Now that Middletown has a budget in place, tax bills are starting to arrive in mailboxes.

As is customary, there’s some literature along with the bills to explain how the taxes for the year break down. But this year’s fact sheet is rubbing some people the wrong way, including the committee’s lone Democrat, who says, well, it really isn’t all that factual.

And so the budget dispute continues, one month after the $64.5 million spending plan was approved and one month before voters cast ballots.

At Monday night’s workshop meeting, a resident asked committeeman Sean Byrnes if he knew anything about the flier attached to the tax bills. He did, and said he didn’t agree with how the facts were presented or that taxpayers paid for it.

“It’s obviously an effort to make the budget look better than it is,” Byrnes said of the flier.

Details of the budget have been disputed for months. Byrnes, who is up for re-election in November, said the municipal portion increased by more than 11 percent, while the Republican side of the township committee maintains it only went up by 2.6 percent, which is true if you take all other components of tax bills — school and county taxes — into account.

Byrnes also has a problem with the letter saying Middletown lost $10 million in revenue.

“That’s just flat-out wrong,” he said.

The letter is riddled with spin, Byrnes said, and, in a departure from previous years, he didn’t get a look at it before it was sent out.

“I never saw this until I got it in the mail. And what bugs me is it’s got my name on it,” he said.

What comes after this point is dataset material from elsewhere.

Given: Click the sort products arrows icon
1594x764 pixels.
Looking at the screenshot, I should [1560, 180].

Monday night, Byrnes went through his now-regular spiel urging the committee reform its budget practice, starting with the formation of a finance committee. But his Republican counterparts aren’t on board.

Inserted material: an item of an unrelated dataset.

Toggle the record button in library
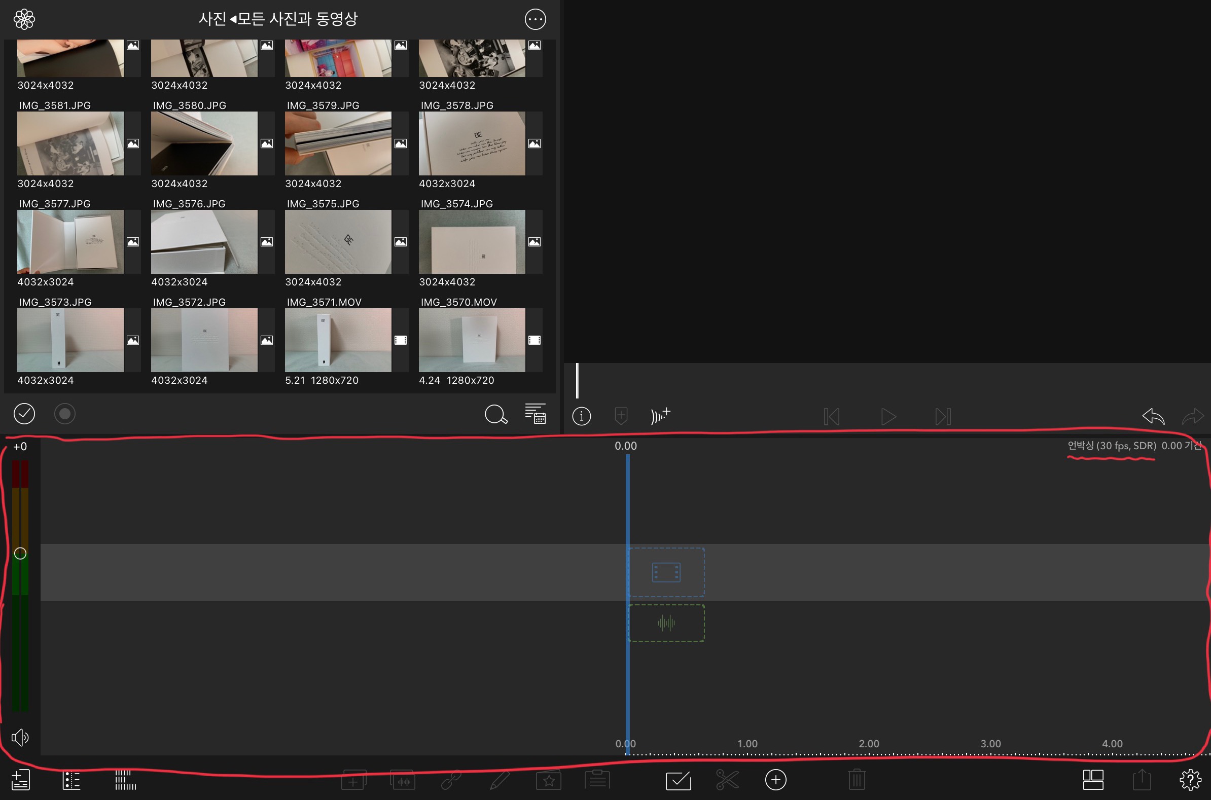Viewport: 1211px width, 800px height. point(65,414)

Deputy Mayor Anthony Fiore defended the budget, saying the town was hit with unexpected costs, and having operated a slim budget, it was bound to cause pain on this year’s spending and the town doesn’t need another layer of bureaucracy to tell him that.

“Where we are, how we got there, we got the answers before,” he said. “It’s economics 101. We’ve been running bare bones budgets for, I think, a decade. Any type of committee or task force, the results would be the results.”

Also on Monday night, the committee approved a $2.6 million appropriation to cover costs for lost tax appeals.